> _ASSIGNMENT_: When you copy the entries, keep every word exactly as it is and drop the images.
++++ THE INPUT
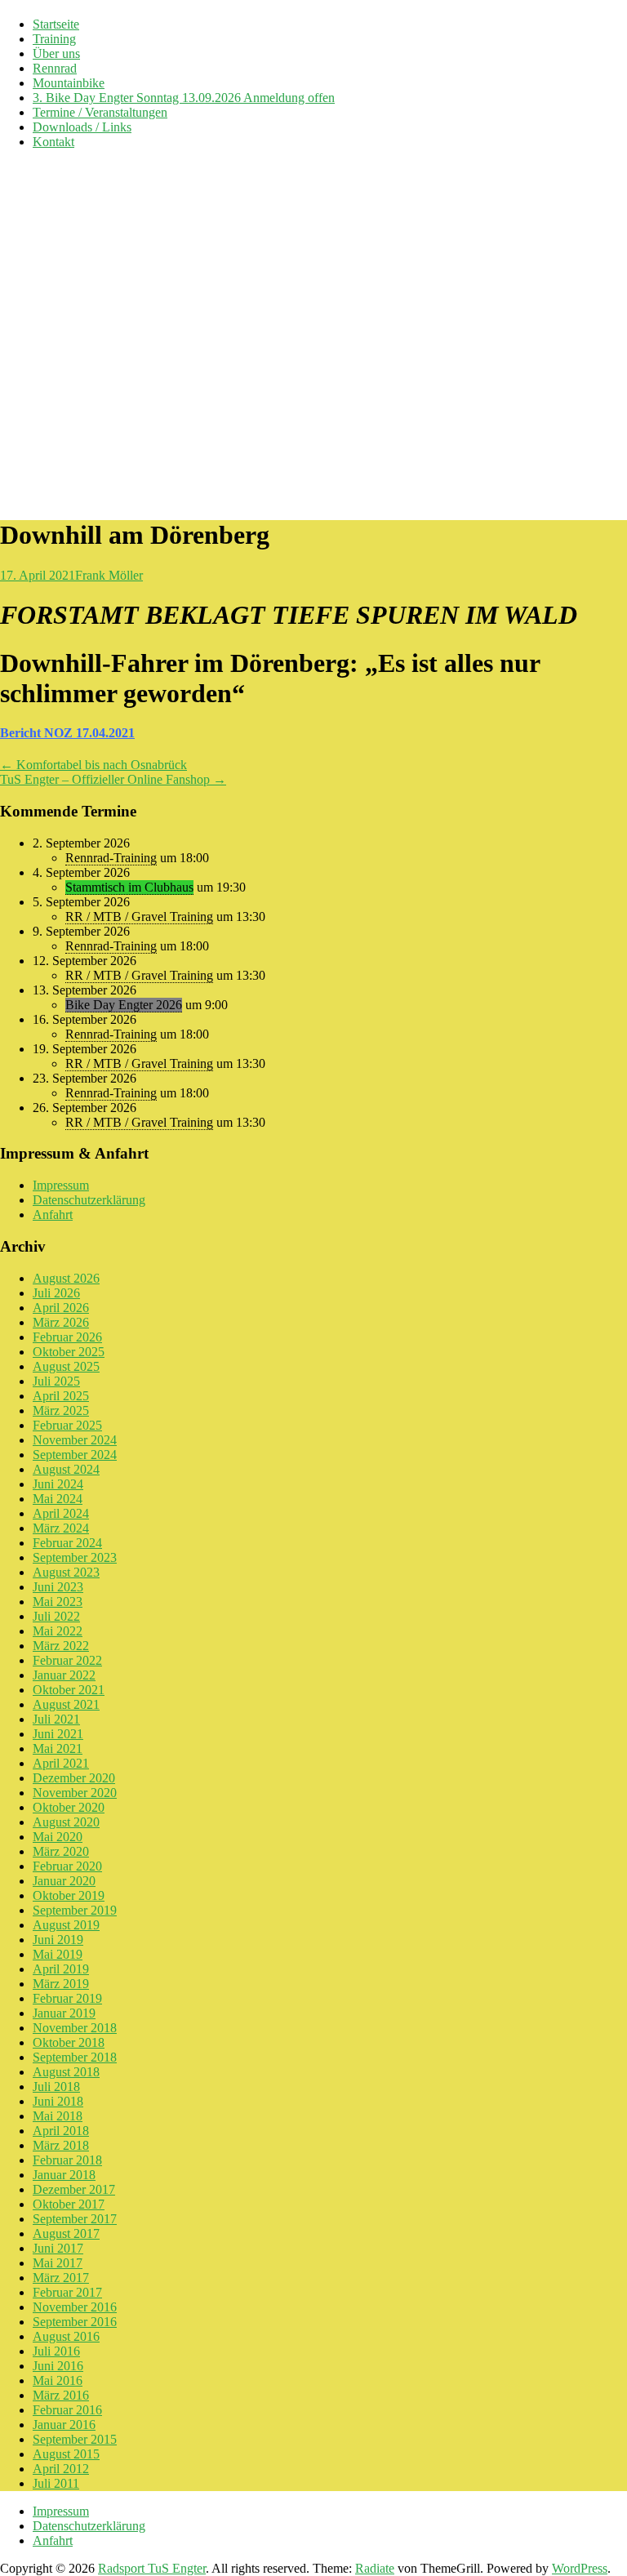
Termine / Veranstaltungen (100, 112)
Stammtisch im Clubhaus (129, 887)
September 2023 (75, 1557)
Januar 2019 (64, 2013)
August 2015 (66, 2454)
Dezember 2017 (74, 2189)
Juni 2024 (58, 1484)
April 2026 (61, 1308)
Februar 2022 (67, 1660)
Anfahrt (53, 1214)
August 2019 (66, 1925)
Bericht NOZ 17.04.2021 (67, 733)
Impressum (61, 1185)
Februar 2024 (67, 1543)
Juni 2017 (58, 2248)
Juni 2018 (58, 2101)
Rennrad (55, 68)
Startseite (56, 24)
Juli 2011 (56, 2483)
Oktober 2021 (68, 1690)
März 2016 (61, 2395)
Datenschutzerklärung (89, 1200)
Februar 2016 (67, 2410)
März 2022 (61, 1646)
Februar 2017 (67, 2292)
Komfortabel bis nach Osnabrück (93, 765)
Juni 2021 (58, 1734)
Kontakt (53, 142)
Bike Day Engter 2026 (123, 1005)
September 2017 (75, 2219)
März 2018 (61, 2145)
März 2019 (61, 1984)
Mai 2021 (57, 1748)
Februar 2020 (67, 1866)
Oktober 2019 (68, 1895)
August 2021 (66, 1704)
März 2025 (61, 1410)
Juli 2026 (56, 1293)
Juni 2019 (58, 1939)
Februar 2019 (67, 1998)
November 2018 (75, 2028)
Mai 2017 (57, 2263)
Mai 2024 (57, 1499)
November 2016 (75, 2307)
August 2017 (66, 2233)
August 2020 (66, 1822)
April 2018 (61, 2131)
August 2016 (66, 2336)
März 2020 (61, 1851)
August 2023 (66, 1572)
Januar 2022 (64, 1675)
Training (54, 39)
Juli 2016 (56, 2351)
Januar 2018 (64, 2175)
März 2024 (61, 1528)
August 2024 (66, 1469)
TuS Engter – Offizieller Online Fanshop (113, 779)
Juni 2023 (58, 1587)
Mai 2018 (57, 2116)
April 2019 (61, 1969)
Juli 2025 (56, 1381)
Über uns (56, 53)
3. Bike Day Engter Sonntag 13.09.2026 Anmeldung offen (184, 98)
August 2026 (66, 1278)
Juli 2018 (56, 2086)
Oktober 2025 (68, 1352)
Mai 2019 (57, 1954)
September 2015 (75, 2439)
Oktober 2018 (68, 2042)
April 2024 (61, 1513)
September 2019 (75, 1910)
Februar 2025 (67, 1425)
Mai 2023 (57, 1601)
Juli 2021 (56, 1719)
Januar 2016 (64, 2424)
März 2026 (61, 1322)
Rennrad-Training (111, 858)
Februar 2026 (67, 1337)
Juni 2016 (58, 2366)
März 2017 (61, 2278)
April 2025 (61, 1396)
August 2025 (66, 1366)
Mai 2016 (57, 2380)
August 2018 (66, 2072)
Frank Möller (109, 575)
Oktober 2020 (68, 1807)
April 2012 (61, 2469)
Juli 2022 (56, 1616)
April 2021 (61, 1763)
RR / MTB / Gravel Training (139, 916)
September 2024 (75, 1455)
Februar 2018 (67, 2160)
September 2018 (75, 2057)
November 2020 (75, 1793)
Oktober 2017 (68, 2204)
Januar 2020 (64, 1881)
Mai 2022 (57, 1631)
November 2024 (75, 1440)
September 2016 (75, 2322)
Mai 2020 (57, 1837)
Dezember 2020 (74, 1778)
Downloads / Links (82, 127)
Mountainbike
++++++++
> _SOLUTION TO THIS EXERCISE_:
Termine / Veranstaltungen (100, 112)
Stammtisch im Clubhaus (129, 887)
September 2023 (75, 1557)
Januar 2019 (64, 2013)
August 2015 (66, 2454)
Dezember 2017 (74, 2189)
Juni 2024 (58, 1484)
April 2026 (61, 1308)
Februar 2022 (67, 1660)
Anfahrt (53, 1214)
August 2019 (66, 1925)
Bericht NOZ 17.04.2021 (67, 733)
Impressum (61, 1185)
Februar 2024 (67, 1543)
Juni 2017 (58, 2248)
Juni 2018 (58, 2101)
Rennrad (55, 68)
Startseite (56, 24)
Juli 2011 (56, 2483)
Oktober 2021 (68, 1690)
März 2016 (61, 2395)
Datenschutzerklärung (89, 1200)
Februar 2016 (67, 2410)
März 2022 (61, 1646)
Februar 2017 (67, 2292)
Komfortabel bis nach Osnabrück (93, 765)
Juni 2021 (58, 1734)
Kontakt (53, 142)
Bike Day Engter 2026 (123, 1005)
September 2017 (75, 2219)
März 2018 (61, 2145)
März 2019 (61, 1984)
Mai 2021 (57, 1748)
Februar 2020 (67, 1866)
Oktober 2019 (68, 1895)
August 2021 (66, 1704)
März 2025 (61, 1410)
Juli 2026 (56, 1293)
Juni 2019 (58, 1939)
Februar 2019 (67, 1998)
November 2018 (75, 2028)
Mai 2017 (57, 2263)
Mai 2024 (57, 1499)
November 2016 (75, 2307)
August 2017 (66, 2233)
August 2020 (66, 1822)
April 2018 (61, 2131)
August 2016 (66, 2336)
März 2020 (61, 1851)
August 2023 (66, 1572)
Januar 2022 (64, 1675)
Training (54, 39)
Juli 2016 (56, 2351)
Januar 2018 (64, 2175)
März 2024 (61, 1528)
August 2024 (66, 1469)
TuS Engter – Offizieller Online Fanshop (113, 779)
Juni 2023 (58, 1587)
Mai 2018 (57, 2116)
April 2019 (61, 1969)
Juli 2025 (56, 1381)
Über uns (56, 53)
3. Bike Day Engter Sonntag 13.09.2026 Anmeldung offen (184, 98)
August 2026 (66, 1278)
Juli 2018 (56, 2086)
Oktober 2025 (68, 1352)
Mai 2019 (57, 1954)
September 2015 (75, 2439)
Oktober 2018 (68, 2042)
April 2024 (61, 1513)
September 2019 (75, 1910)
Februar 2025 (67, 1425)
Mai 2023 (57, 1601)
Juli 2021 (56, 1719)
Januar 2016 (64, 2424)
März 2026 (61, 1322)
Rennrad-Training (111, 858)
Februar 2026 (67, 1337)
Juni 2016 (58, 2366)
März 2017 (61, 2278)
April 2025 (61, 1396)
August 2025 (66, 1366)
Mai 2016 (57, 2380)
August 2018 (66, 2072)
Frank Möller (109, 575)
Oktober 2020 (68, 1807)
April 2012 (61, 2469)
Juli 2022 (56, 1616)
April 2021 (61, 1763)
RR / MTB / Gravel Training (139, 916)
September 2024 (75, 1455)
Februar 2018 (67, 2160)
September 2018 (75, 2057)
November 2020 (75, 1793)
Oktober 2017 (68, 2204)
Januar 2020 (64, 1881)
Mai 2022 (57, 1631)
November 2024 (75, 1440)
September 2016 (75, 2322)
Mai 2020 (57, 1837)
Dezember 2020 (74, 1778)
Downloads / Links (82, 127)
Mountainbike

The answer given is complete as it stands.